GoBigEd

Tuesday, August 31, 2004


HOW ARLINGTON NURTURES YOUNG WRITERS

The eastern Nebraska town of Arlington is celebrating this week. Their students posted top scores on the statewide writing assessment of the Nebraska Department of Education. It was Page One news of the Arlington Citizen, and superintendent Steve Schneider said school staff members are “ecstatic.”

Overall, 96 percent of Arlington’s students met or exceeded the standards for writing devised by the state to measure individual student writing effectiveness.

In Arlington, 93.75 percent of the fourth-graders matched or beat state standards. Among eighth-graders, 95.92 percent did it, and 98.48 percent of the 11th graders met the mark.

The scores were dramatically better than in 2001, when they ranged in the 70th percentiles in Arlington, according to the newspaper.

How did this turnaround occur? Did they spend an enormous amount of money? Hire a busload of new teachers? Get everybody and their dog a laptop?
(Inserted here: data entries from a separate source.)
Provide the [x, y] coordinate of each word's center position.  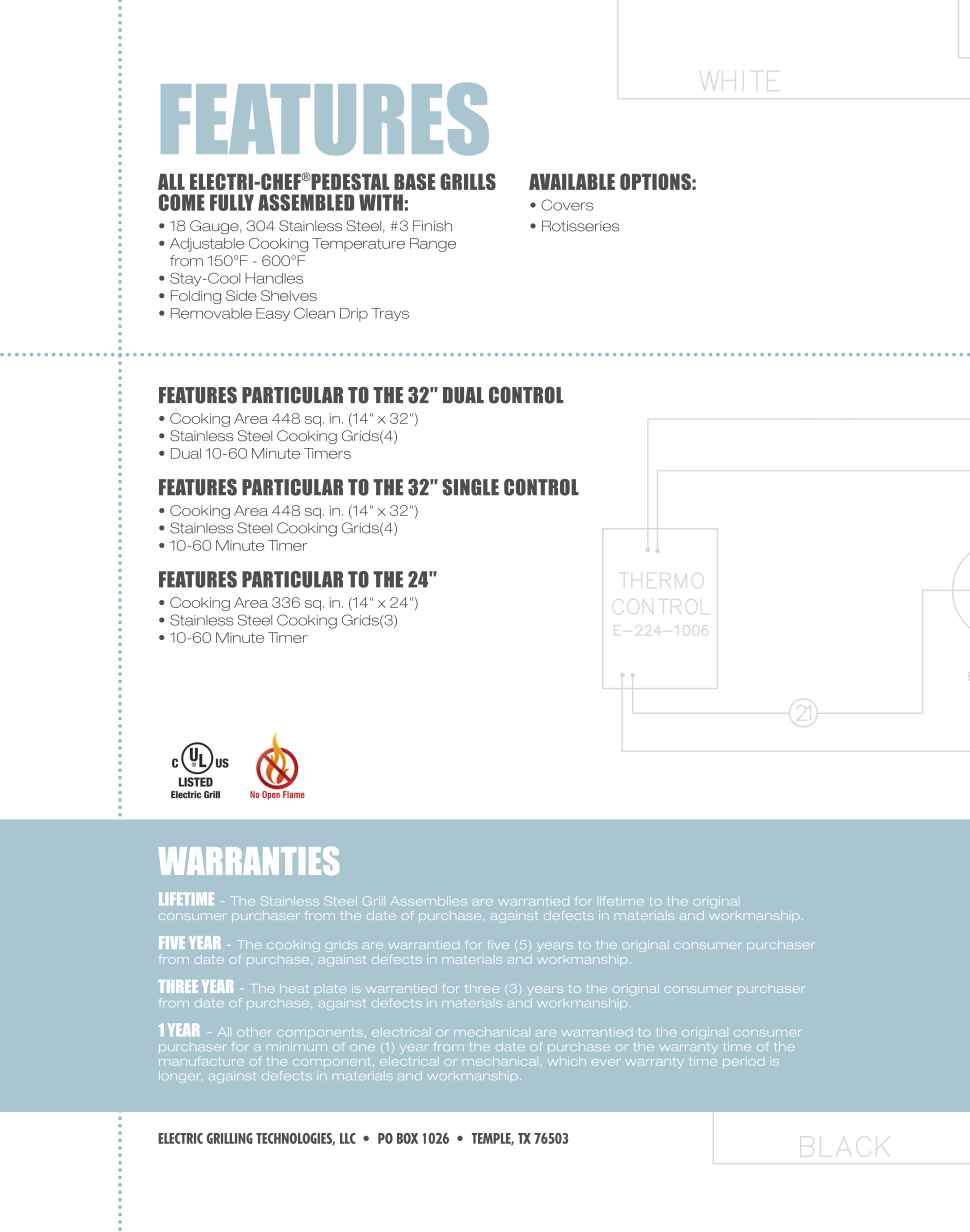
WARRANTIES [248, 861]
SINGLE [470, 487]
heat [294, 988]
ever [606, 1062]
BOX [407, 1138]
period [743, 1063]
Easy [273, 314]
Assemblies [429, 901]
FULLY [232, 202]
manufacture [201, 1061]
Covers [567, 205]
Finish [432, 225]
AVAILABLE [572, 182]
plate [330, 988]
No! Arlington simply emphasized good writing across the curriculum, not just in English class; instituted the DEAR program (Drop Everything and Read), and placed written schoolwork in the hallways for all students to read. The last idea, incidentally, was the students’ idea, school staffers said.

The success just proves once again that more money doesn’t produce better academics. In fact, the old-fashioned, inexpensive, common-sense methods give kids what they need, and produce the kinds of results that are making Arlington hold its head high.